Leave out the pictures and repeat exactly the lines from the one containing "The width and" through the end of the records.

Data entries

__________

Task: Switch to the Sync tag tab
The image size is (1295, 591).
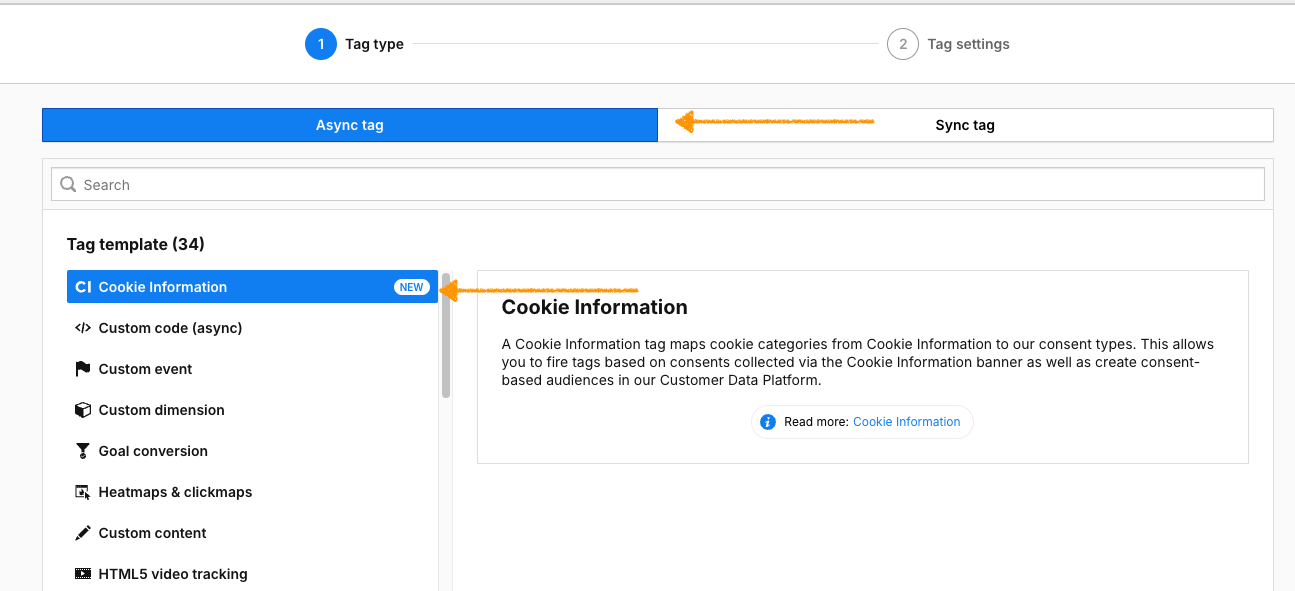Action: click(x=964, y=124)
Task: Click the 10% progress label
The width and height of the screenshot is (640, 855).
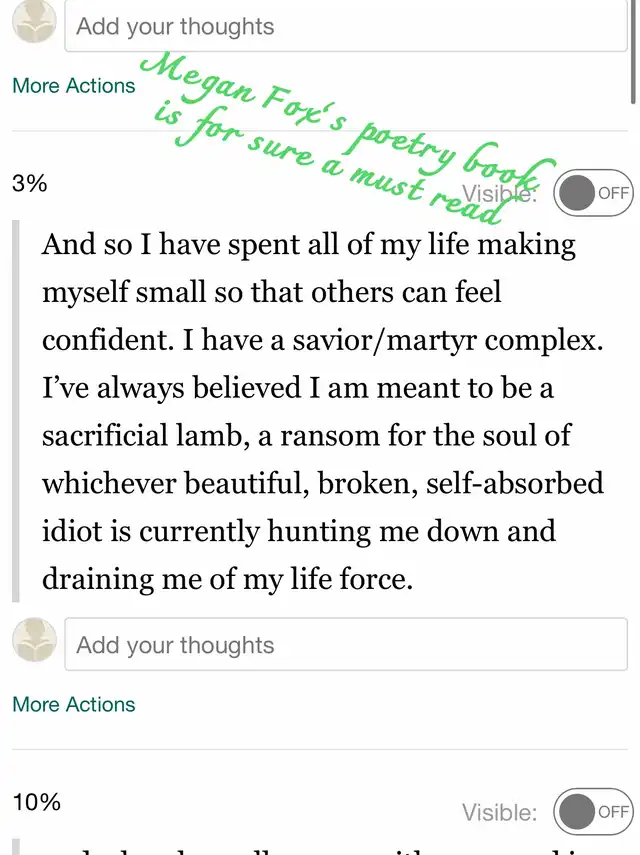Action: 36,802
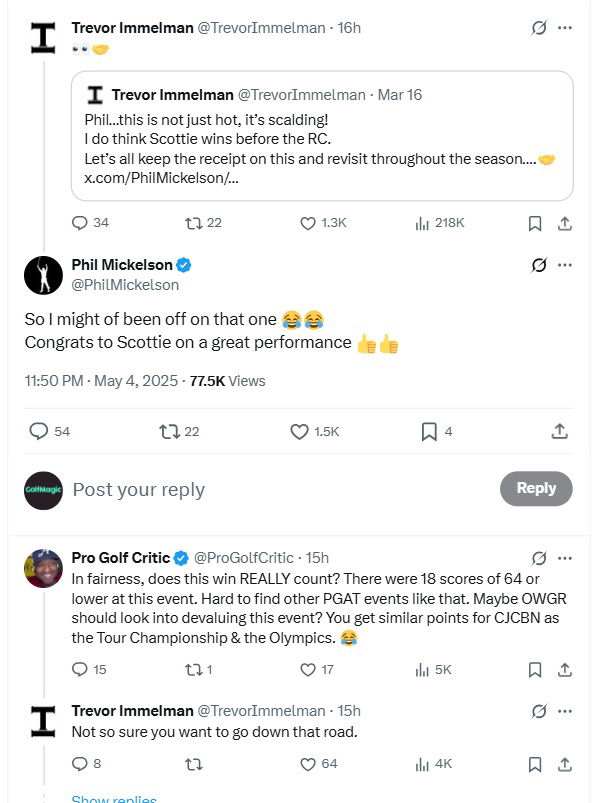Open Grok icon on Phil Mickelson's tweet
606x803 pixels.
tap(539, 265)
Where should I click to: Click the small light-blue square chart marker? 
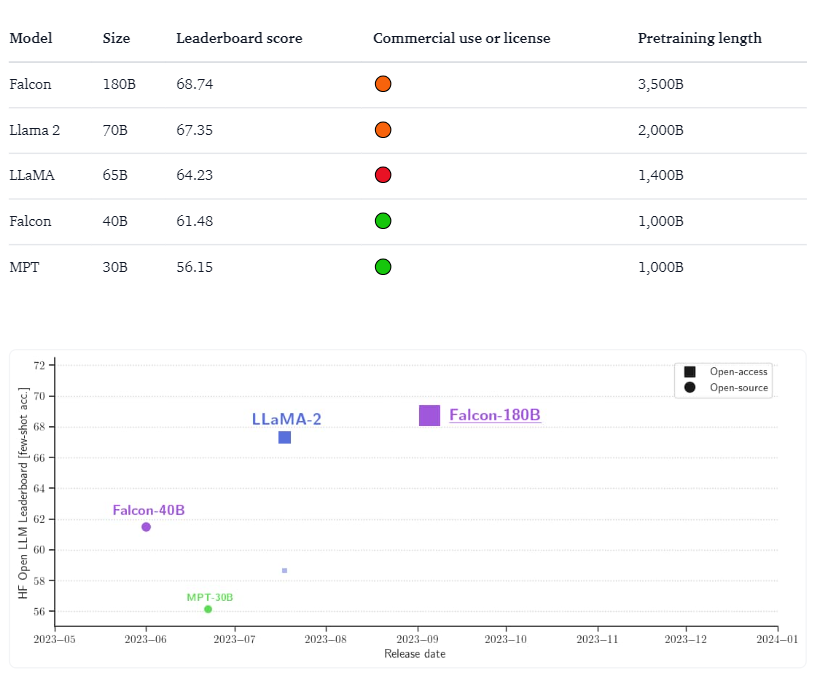click(285, 571)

__________

**Task solution**
The width and height of the screenshot is (640, 855).
Action: 36,802
Open Grok icon on Phil Mickelson's tweet
606x803 pixels.
tap(539, 265)
Where should I click to: Click the small light-blue square chart marker? 
click(285, 571)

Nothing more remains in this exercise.